Thursday, March 17, 2011

Busy canals and farewells

I’ve been a bit busy these last couple of days, so haven’t posted. So this is a bit of a catch up.

On Tuesday we set off from Long Itchington, heading for Stockton Locks.

Leaving Long Itchington moorings

Just under the bridge was this odd looking vessel.

It must have been designed this way for a reason, even the “cabin” on top is temporary, made of slowly disintegrating plywood.

We were in need of gas, diesel and solid fuel, and were delighted to come across NB Callisto opposite the Two Boats Inn.

Mark was able to provide all three for very reasonable prices, so we were deeper in draught but lighter in pocket as we set off up the ten Stockton Locks.

Mark and Cally, Star Class Carrying.

Into Stockton Bottom Lock.

It took just over an hour to climb up the flight, the first couple of locks were empty for us, but the rest were set against us and had to be emptied first.
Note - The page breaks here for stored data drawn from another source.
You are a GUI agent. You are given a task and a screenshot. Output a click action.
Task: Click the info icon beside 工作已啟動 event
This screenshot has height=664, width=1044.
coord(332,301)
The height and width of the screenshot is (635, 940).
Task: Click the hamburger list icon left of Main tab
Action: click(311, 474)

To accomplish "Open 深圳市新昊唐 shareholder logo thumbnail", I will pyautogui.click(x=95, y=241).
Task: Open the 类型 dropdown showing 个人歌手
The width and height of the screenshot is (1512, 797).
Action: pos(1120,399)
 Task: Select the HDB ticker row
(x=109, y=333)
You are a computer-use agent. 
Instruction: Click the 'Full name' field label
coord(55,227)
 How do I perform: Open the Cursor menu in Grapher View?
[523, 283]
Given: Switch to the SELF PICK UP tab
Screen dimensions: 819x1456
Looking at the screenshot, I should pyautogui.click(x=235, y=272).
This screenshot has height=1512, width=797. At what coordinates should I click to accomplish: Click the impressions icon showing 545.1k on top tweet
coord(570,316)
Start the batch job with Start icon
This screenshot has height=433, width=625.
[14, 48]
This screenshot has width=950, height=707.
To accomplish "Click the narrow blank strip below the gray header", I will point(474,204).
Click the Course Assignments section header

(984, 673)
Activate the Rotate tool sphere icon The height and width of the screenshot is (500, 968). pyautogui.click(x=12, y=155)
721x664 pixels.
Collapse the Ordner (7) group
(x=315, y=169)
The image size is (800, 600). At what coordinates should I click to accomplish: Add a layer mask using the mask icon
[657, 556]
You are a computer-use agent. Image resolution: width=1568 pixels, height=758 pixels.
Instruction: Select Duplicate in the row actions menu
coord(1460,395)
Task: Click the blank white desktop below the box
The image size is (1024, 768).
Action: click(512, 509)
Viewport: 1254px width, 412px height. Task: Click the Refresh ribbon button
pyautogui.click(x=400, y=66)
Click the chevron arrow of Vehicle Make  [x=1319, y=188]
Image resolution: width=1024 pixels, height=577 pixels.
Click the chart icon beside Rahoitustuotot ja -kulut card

Someone must have been going up ahead of us, but we didn’t see them.

Halfway up the flight.

Stockton Top Lock and lock cottage.

We had lunch on the run, while cruising the two and a bit miles to the last of today’s locks, the three at Calcutt. We were pleased to see a boat heading towards us as we arrived; at least these should be in our favour.

Looking across Calcutt Marina

They were, but we didn’t expect the very low pound just above the first lock.

Running water down to top up the lower pound.

The boats moored in the pound were high and dry after we’d filled the lock, but were just about floating after running the water down.

If we hadn’t been lucky enough to meet NB Callisto, we were intending to stock up at Calcutt Boats. It’s a good job we didn’t have to, major works were in progress to the wharf area as we passed.

Calcutt Boats, work in progress. The basin is usually full of boats.

It looked as though they were raising the copings, and this is probably why…..

Fixed to the upper paddle gear.

Shortly after the locks we made a left turn onto the Oxford Canal.

Wigrams Turn

NB Rock’n’Roll follows us out onto the Oxford.

This 5½ mile section of the Oxford Canal, between Wigrams Turn and Braunston Turn, was never incorporated into the Grand Union Canal network, and thus became a valuable source of revenue for the Oxford Canal Company, as they charged exorbitant tolls for traffic between the two junctions. The situation remained the same till nationalisation in 1948.

Just over 3 miles of glorious Warwickshire countryside saw us pull up near Bridge 101.

Through Warwickshire.

It had been a grey cold day, no sun to speak of and a cool breeze blowing. We were glad to stop after a long day.

We’re now on one of the most popular cruising routes, and you can tell. We’ve seen more boats on this last stretch than we’ve seen all the previous week!

It was our wedding anniversary and we were invited to R’n’R for the evening, good food, good wine and good company. Thanks, Carol and George.

We took a day off yesterday, recuperating from a long cruising day and several glasses of red.

We did manage a couple of good walks with the dogs, though.

Today was a momentous day. We parted company with George and Carol. Although we gave them a lift to Braunston and had a mooch around Midland Chandlers, this was the last we’ll see of them for some time. We’re heading for the north west, they’re heading for London. So Braunston is a parting of the ways. It’s been really good travelling with them, excellent company and competent boaters. We’ll miss them…

Anyway, we set off around 11:00, with a full complement aboard, Mags and I, Carol and George, and Ann from NB Moore2Life who’d walked down to us and arrived just before we left.

Not forgetting Meg and 2 Mollys, of course.

Heading towards Braunston and there’s a stretch which appears to be the canal equivalent of the elephant’s graveyard….

Boats waiting to die…..

And succumbed.

Braunston Church dominates the skyline.

The stump to the right is a sail-less windmill.

Braunston Turn.

We stopped at Braunston Turn to drop off our passengers, shop in the chandlers, and use the services. George and Carol said their goodbyes and we pushed across the cut to moor up alongside M2L to spend an hour with Charles and Ann.

It was around 2 when we moved on, heading further into rural Warwickshire.

Charles and Ann, NB Moore2Life.

The day has steadily improved, turning sunny and quite warm after a gloomy start. It was a very pleasant cruise up to our stop near Bridge 81.

Willoughby Wharf

The spring lambs were frolicking, blissfully unaware of what the future holds….

We were tied up by 4, and I took Meg for a longish walk up and over Barby Hill. We’ll have to get used to walking on our own again for a bit.

Locks 13, miles 12 (Tuesday and today).


mark said...

"boats waiting to die" sad sight for work boats, are they really just abandon by the owners?

Geoff and Mags said...

Hi Mark.
Some are actually occupied, but in such a poor state that they wouldn't be viable projects.
Sadly, there are a lot of old boats around the system, neglected and unloved. But, unless of some historical significance, most will go the way of the one shown here.